Perhaps it is appropriate to think how that kind of understanding could be
extended to the notion of a sense of place. These arguments, then, highlight a
number of ways in which a progressive concept of place might be developed.
First of all, it is absolutely not static. If places can be conceptualized in
terms of the social interactions which they tie together, then it is also the
case that these interactions themselves are not motionless things, frozen in
time. They are processes. One of the great one-liners in Marxist exchanges has
for long been, 'Ah, but capital is not a thing, it's a process.' Perhaps this
should be said also about places, that places are processes, too. Second,
places do not have boundaries in the sense of divisions which frame simple
enclosures. 'Boundaries' may be of course be necessary, for the purposes of
certain turn of studies for instance, but they are not necessary for the
conceptualization of a place itself. Definition in this sense does not have to
be through simple counterposition to the outside; it can come, in part,
precisely through the particularity of linkage to that 'outside' which is
therefore itself part of what constitutes the place. This helps get away from
the common association between penetrability and vulnerability. For it is this
kind of association which makes invasion by newcomers so threatening. Third,
clearly places do not have single, unique 'identities'; they are full of
internal conflicts. Just think, for instance, about London's Docklands, a place
which is at the moment quite clearly defined by conflict: a conflict over what
it past has been (the nature of its 'heritage'), conflict over what should be
its present development, conflict over what could be its future. Fourth, and
finally, none of this denies place nor the importance of the uniqueness of
place.

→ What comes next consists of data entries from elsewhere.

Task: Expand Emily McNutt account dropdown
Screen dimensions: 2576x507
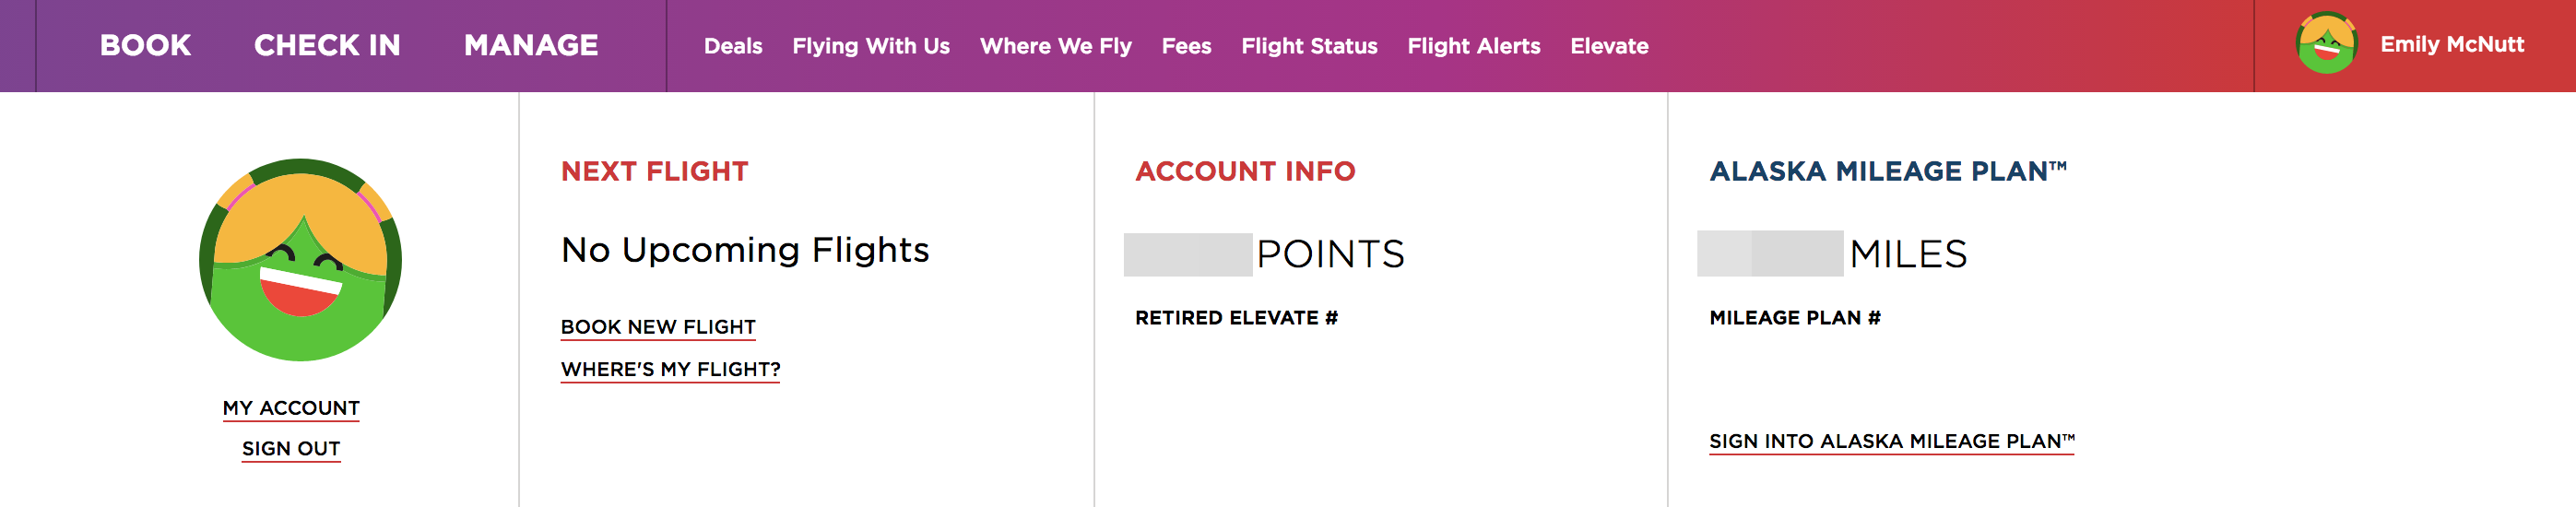Action: tap(2451, 44)
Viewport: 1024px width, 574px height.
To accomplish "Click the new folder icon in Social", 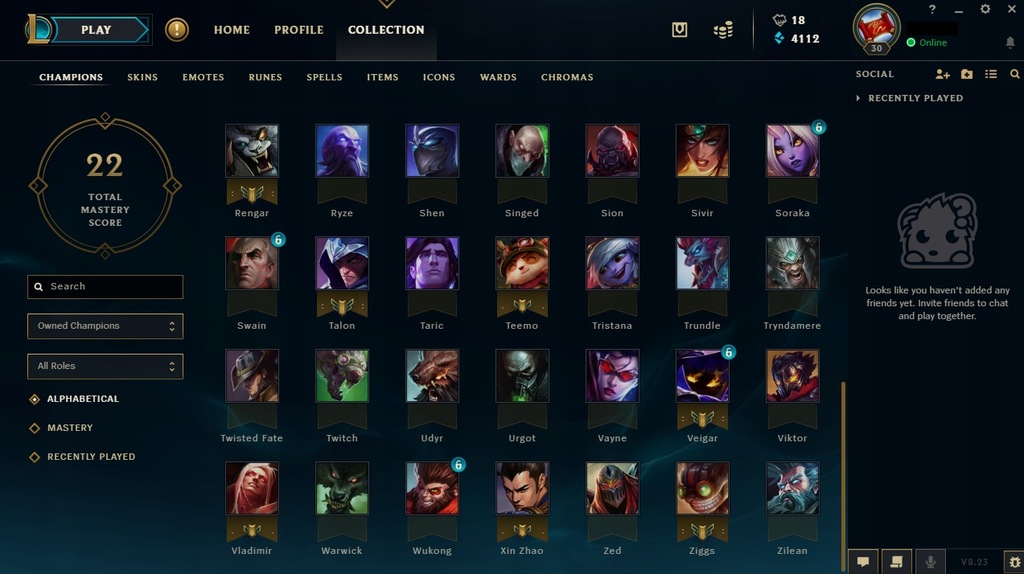I will point(967,74).
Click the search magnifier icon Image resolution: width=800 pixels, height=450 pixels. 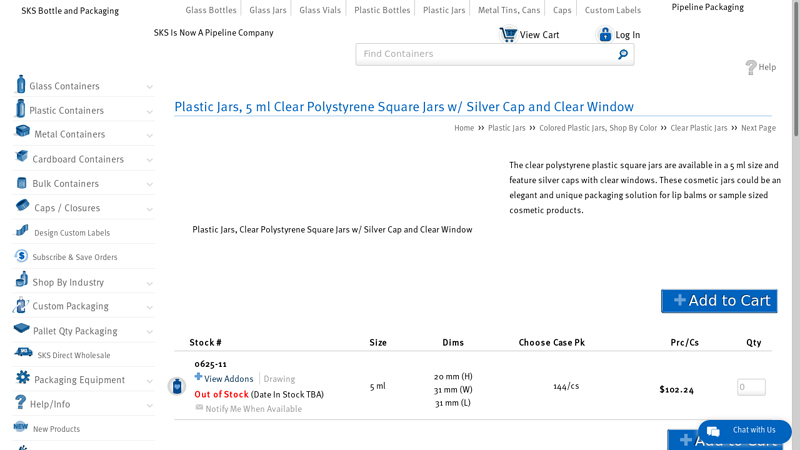[623, 54]
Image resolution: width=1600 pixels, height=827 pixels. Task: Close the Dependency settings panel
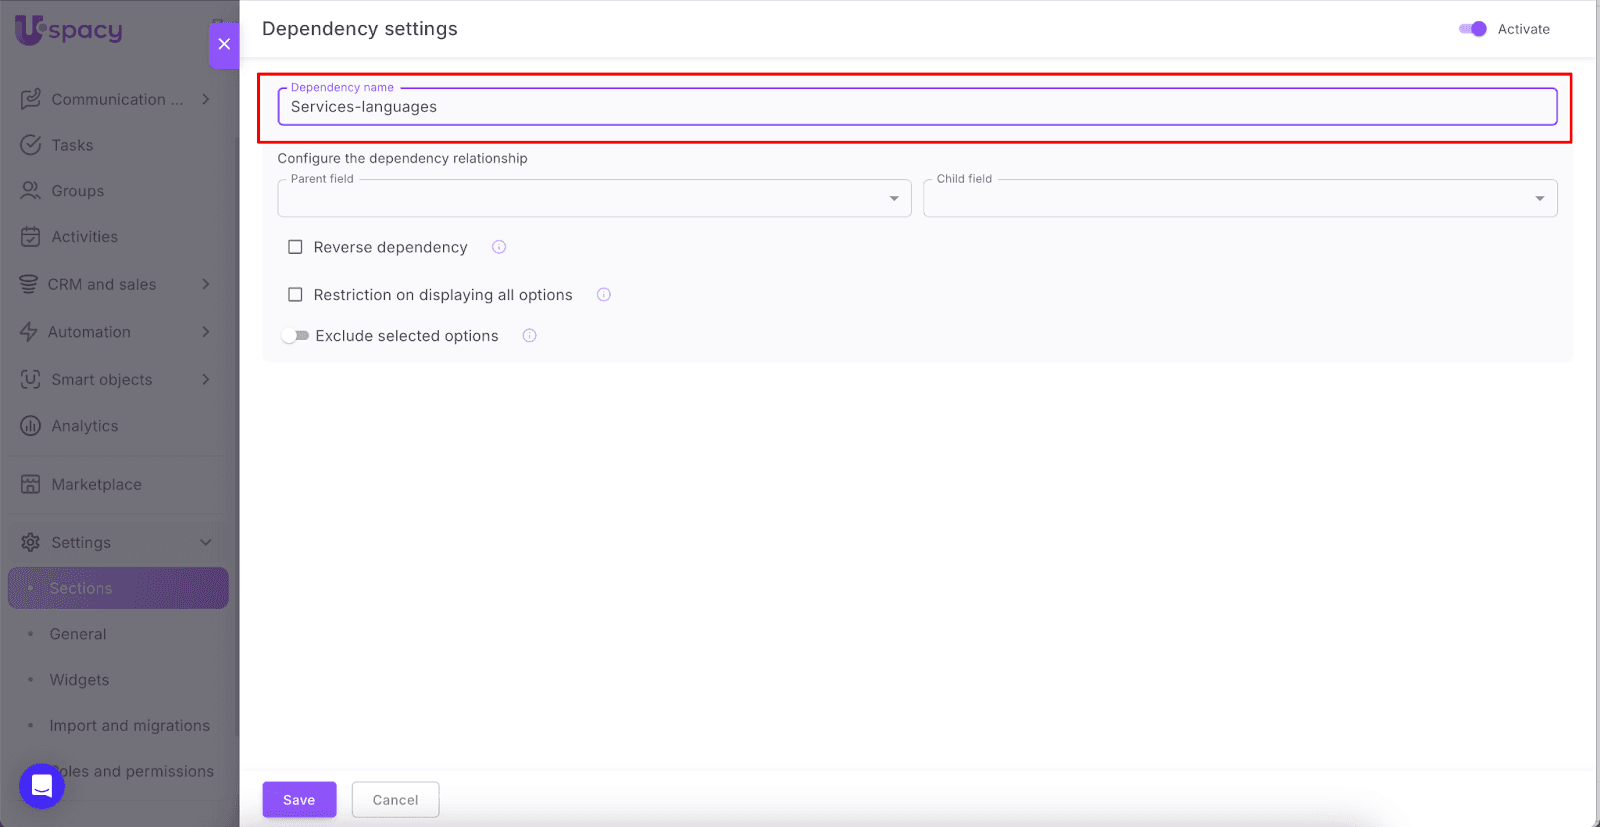tap(224, 44)
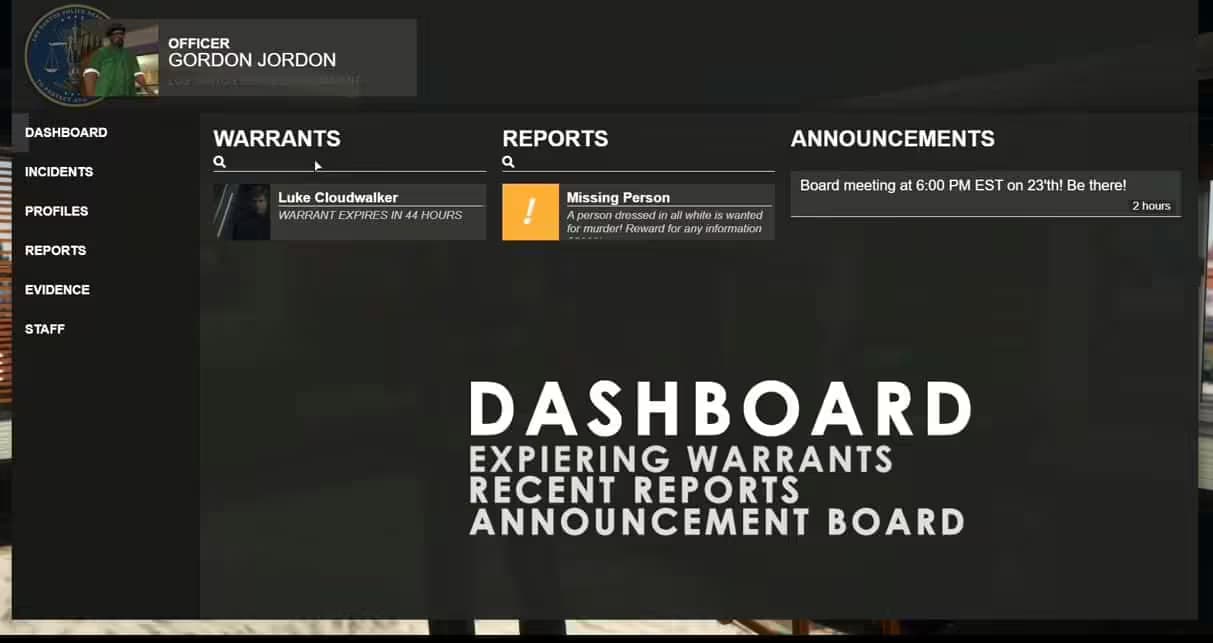Open the Missing Person report title
1213x643 pixels.
pyautogui.click(x=618, y=198)
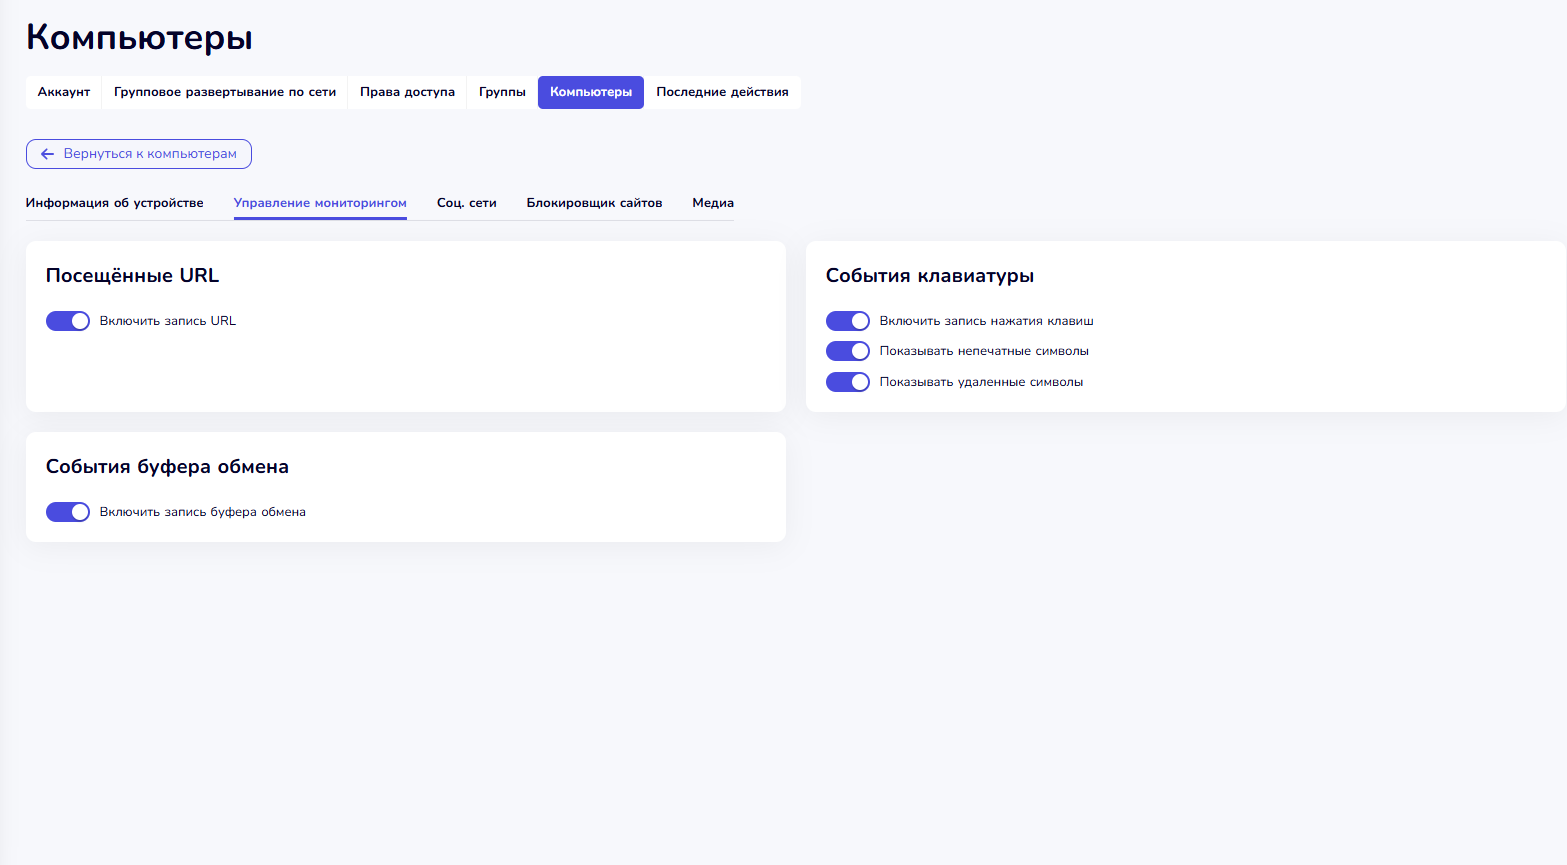Show the Информация об устройстве section

click(115, 203)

The specificity of place is continually reproduced, but it s not a
specificity which result from some long, internalized history. there are a
number of sources of this specificity - the uniqueness of place. There is the
fact that the wider social relations in which places are set themselves
geographically differentiated. Globalization (in the economy, or in culture, or
in anything else) does not entail simply homogenization. On the contrary, the
globalization of social relations is yet another source of (the reproduction
of) geographical uneven development, and thus of the uniqueness of place. There
is the specificity of place which derives from the fact that each place is the
focus of a distinct mixture of wider and more local social relations. There is
the fact that this very mixture together in one place may produce effects which
would not have happened otherwise. And finally, all these relations with and
take a further element of specificity from the accumulated history of a place,
with that history itself imagined as the product of layer upon layer of
different sets of linkages, both local and to the wider world. In her portrait
of Corsica, Granite Island, Dorothy Carrington travels the island seeking out
the roots of its character. All the different layers of people and cultures are
explored; the long and tumultuous relationship with France, with Genoa and
Aragon in the thirteenth, fourteenth and fifteenth centuries, back through the
much earlier incorporation into the Byzantine Empire, and before the domination
by the Vandals, before that being part of the Roman Empire, before that the
colonization and settlements of the Carthaginians and the Greeks ... until we
find ... that even the megalith builders had come to Corsica from somewhere
else. It is a sense of place, an understanding of 'its character', which can
only be constructed by linking that place to places beyond. A progressive sense
of place would recognize that, without being threatened by it. What we need, it
seems to me, is a global sense of the local, a global sense of place.